Frank Valeo recalls Mike Mansfield’s determination not to hold late night Senate sessions during the course of the 1964 filibuster, despite pressure from President Johnson to do so.
VALEO: So the debate droned on from day to day. Russell tried his usual tactics, which was to suggest the absence of a quorum, make it live, count the heads; and fifty-one would show up. Mansfield lengthened the session till about six o'clock in the day, but he would go no later than that. Meanwhile, word would reach us that Johnson was raving: "Why doesn't Mansfield go round-the-clock? Why doesn't he go round-the-clock? That's the only way we ever got civil rights legislation." Well, Mansfield wasn't about to go round-the-clock, and Mansfield told him that he was going to do it his wayor sent word back that it would have to be done this way or it wouldn't be done at all. And Johnson deferred to that.
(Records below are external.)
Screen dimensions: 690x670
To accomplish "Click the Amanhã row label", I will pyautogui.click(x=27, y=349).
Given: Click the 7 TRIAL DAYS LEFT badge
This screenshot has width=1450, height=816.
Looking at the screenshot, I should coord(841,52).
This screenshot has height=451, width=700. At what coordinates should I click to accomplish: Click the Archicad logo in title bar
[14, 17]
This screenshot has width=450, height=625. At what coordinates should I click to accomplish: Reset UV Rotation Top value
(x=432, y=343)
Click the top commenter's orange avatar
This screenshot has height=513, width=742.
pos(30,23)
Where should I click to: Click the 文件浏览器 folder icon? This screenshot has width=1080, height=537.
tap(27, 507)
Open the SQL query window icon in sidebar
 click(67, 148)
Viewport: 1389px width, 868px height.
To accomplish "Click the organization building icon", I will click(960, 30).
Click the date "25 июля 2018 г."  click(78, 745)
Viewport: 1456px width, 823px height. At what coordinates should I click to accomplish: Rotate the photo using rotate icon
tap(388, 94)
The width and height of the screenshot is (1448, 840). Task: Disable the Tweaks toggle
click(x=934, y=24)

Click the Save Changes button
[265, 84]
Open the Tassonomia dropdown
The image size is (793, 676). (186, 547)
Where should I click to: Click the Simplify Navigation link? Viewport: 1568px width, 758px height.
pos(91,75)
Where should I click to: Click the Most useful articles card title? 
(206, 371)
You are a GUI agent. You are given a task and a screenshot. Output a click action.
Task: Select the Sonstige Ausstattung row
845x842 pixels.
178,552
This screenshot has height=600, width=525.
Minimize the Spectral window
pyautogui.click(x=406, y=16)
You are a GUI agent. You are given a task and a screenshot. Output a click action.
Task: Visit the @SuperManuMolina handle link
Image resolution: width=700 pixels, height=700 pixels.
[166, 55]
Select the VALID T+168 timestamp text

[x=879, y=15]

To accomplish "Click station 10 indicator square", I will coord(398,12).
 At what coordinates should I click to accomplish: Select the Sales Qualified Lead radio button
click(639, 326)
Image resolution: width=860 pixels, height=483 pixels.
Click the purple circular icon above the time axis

I don't know whether Johnson understood that this was the only way you could really get a major Civil Rights bill at this point or not. He had in mind the experience by which he'd gotten the initial civil rights bill after many years through, which had something to do with voting rights. But what we were talking about here was a bill which in the case of the expansion of rights was tremendously different. Maybe ten times as many rights were involved in this as were involved in the original voting rights bill. That is not to make light of the voting rights act; that was an important bill and it began to open the gates for what was coming later. But this was a geometric expansion of that bill. It involved public facilities, it involved giving teeth to the voting rights, it involved just so many things that had to be done, and for which the riots were taking place, or were the sources of the riots.